Oysa, Davos'a hakim olan anlayış, 2000'li yılların başında, önde gelen gelişmekte olan ekonomiler kendine yetebilen yerel ekonomik modeller oluşturmaya çalıştığında, pazarladıkları 'aşırı serbest piyasa ekonomisi' modeli ile, bu konuda çaba sarf eden ekonomileri 'demode' olmakla eleştiriyor; aşırı liberal para politikası ve ticaret politikası uygulayan, parasının aşırı değerlenmesine izin veren ve ithalatı kolaylaştıran ekonomileri, bu yaklaşımı savunan ve kendi ülkesinde uygulamaya çalışanları ise göklere çıkarıyorlardı. O dönemde, Asaf Savaş Akat Hoca, Ege Cansen ve bendeniz ise, 'yapmayın, etmeyin' diye yazmayı sürdürüyorduk. Çünkü, iktisat literatüründe, neoklasik ve sonrasında neoliberal ortodoks modelin dünya ekonomisine veya ülke ekonomilerine kaç kez kriz yaşattığına dair o kadar çok ve bariz örnek vardı ki, bu çağrılarımızın göz ardı edilmesi şaşırtıcıydı.
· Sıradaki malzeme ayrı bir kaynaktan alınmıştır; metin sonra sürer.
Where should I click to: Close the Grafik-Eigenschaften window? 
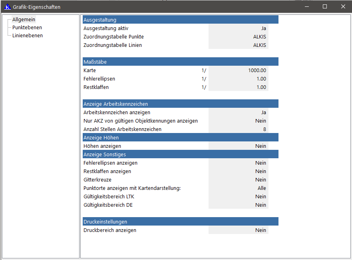(343, 6)

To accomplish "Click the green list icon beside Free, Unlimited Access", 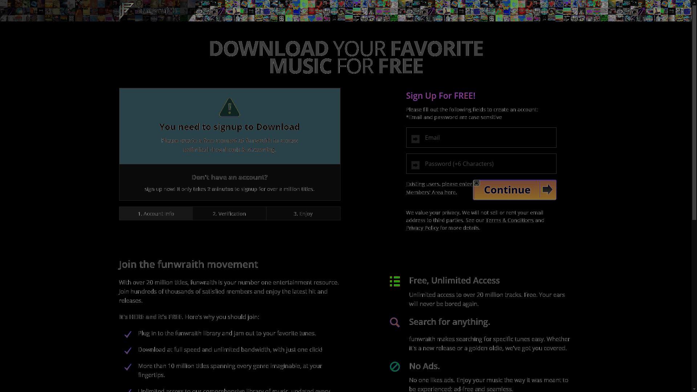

Nasıl ki, Krugman, Stiglitz ve bilhassa Roubini ABD ekonomisinin tarihinin en ağır finansal krizine sürüklenmekte olduğunu defalarca ifade etmelerine ve uyarlamalarına rağmen, IMF, Dünya Bankası, OECD, ABD Merkez Bankası (FED), Hazinesi ve uluslararası derecelendirme kuruluşlarının bu uyarılara duyarsız kalmaları gibi. Sonucu, yüzbinlerce Amerikan ailesi için ağır bir hüsran ve dünya bankacılık sistemi açısından büyük bir felaket oldu. İşte tam bu noktada, Davos 2023 fiyaskosunun en kritik noktasına geliyoruz; dünyanın karşı karşıya olduğu küresel borç sarmalı, küresel iklim değişikliği, enerji ve gıda arz krizi gibi başlıklar için en ufak bir çözüm dahi ortaya koyamayan, 'körler, sağırlar birbirini ağırlar' tarzı bir platform fiyaskosu. Bu tablonun zaten farkında olan hiçbir aklı başında gelişmekte olan ülke, Davos 2023'de 'havanda su dövmemek' için katılmadılar. İşte, tam bu nedenle, 'insani ve girişimci diplomasi' başarısı ile, Türkiye'nin tüm dünyanın aradığı somut ve gerçekçi meseleler ve çözümlerin konuşulduğu uluslararası zirvelerinin 'çekim merkezi' olduğu ve olacağı döneme giriyoruz.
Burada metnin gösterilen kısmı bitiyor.